American baseball umpire (1950–2020)

Rick Alan Reed (March 3, 1950 – July 16, 2020) was an American umpire in Major League Baseball. He joined the American League staff in 1979, and worked throughout both major leagues from 2000 to 2009. He was named a crew chief in 1999. Reed wore uniform number 23.

His professional umpiring career began in the Appalachian League in 1973. Reed earned a B.A. in business administration from Eastern Michigan University while umpiring in the Appalachian League. He advanced through the minors to the International League for the 1978 season. He worked his first major league game toward the end of the umpire's strike in 1979. He returned to the International League when it ended. From 1980 to 1982, Reed was a substitute umpire in the AL. He earned a permanent spot on the AL staff in 1983.

He worked in 7 postseasons, including the 1991 World Series; the American League Championship Series in 1989, 1995, and 1999 (serving as crew chief); and the Division Series in 1997, 2000, and 2001. He worked the All-Star Game in 1986 and 1998. He became a crew chief in 1999 after the retirement of Don Denkinger.
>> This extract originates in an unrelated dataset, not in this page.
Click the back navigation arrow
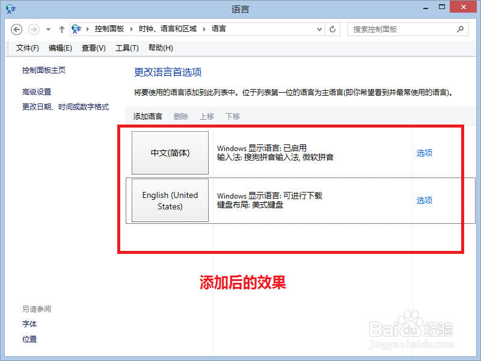Viewport: 481px width, 361px height. tap(16, 28)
The Detroit native was the home plate umpire for the first ever game at Comerica Park when it opened on Tuesday April 11, 2000, a cold and snowy day.

Reed was the home plate umpire for the final Montreal Expos home game in Olympic Stadium on September 29, 2004, which saw the Florida Marlins defeat the Expos 9–1.
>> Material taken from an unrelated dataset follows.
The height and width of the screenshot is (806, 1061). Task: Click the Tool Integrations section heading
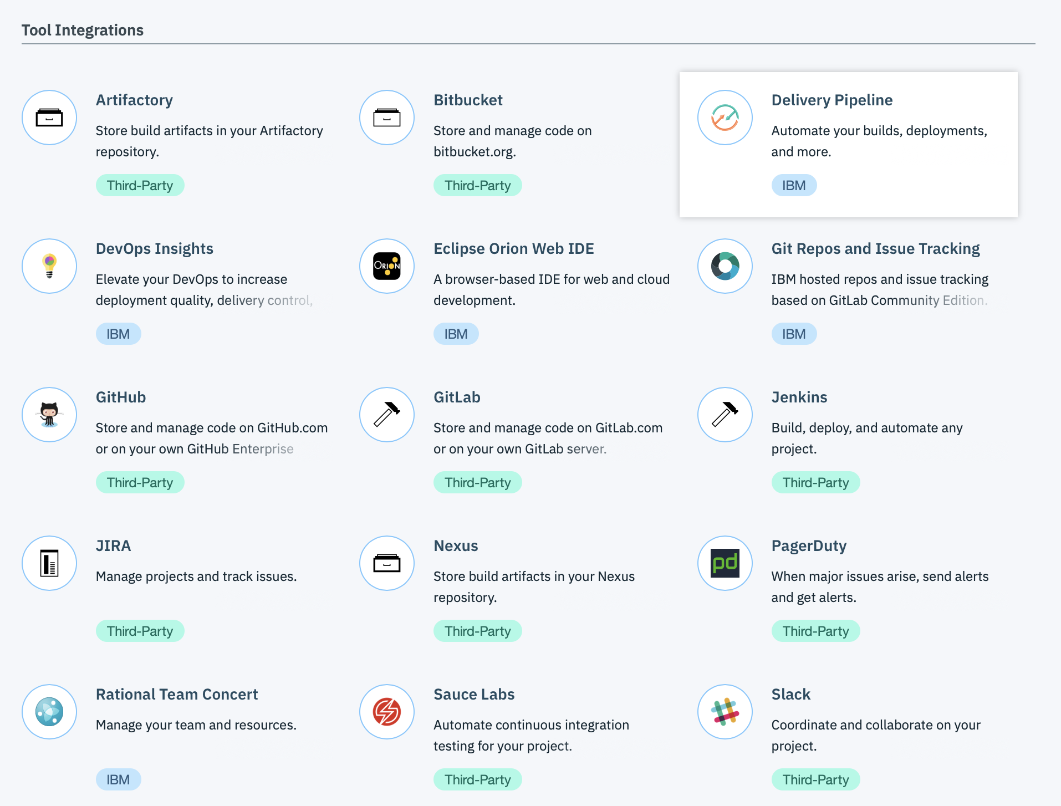83,30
On August 22, 2007, Reed was the home plate umpire when the Texas Rangers set the still standing American League record for most runs scored in a game, with 30 against the Baltimore Orioles.

Reed was a part-time actor in the offseason, including an appearance as the umpire in For Love of the Game starring Kevin Costner.

Having survived two strokes late in his umpiring career and subsequently joining the league office as an observer of umpires in Detroit, Reed died on July 16, 2020, at the age of 70.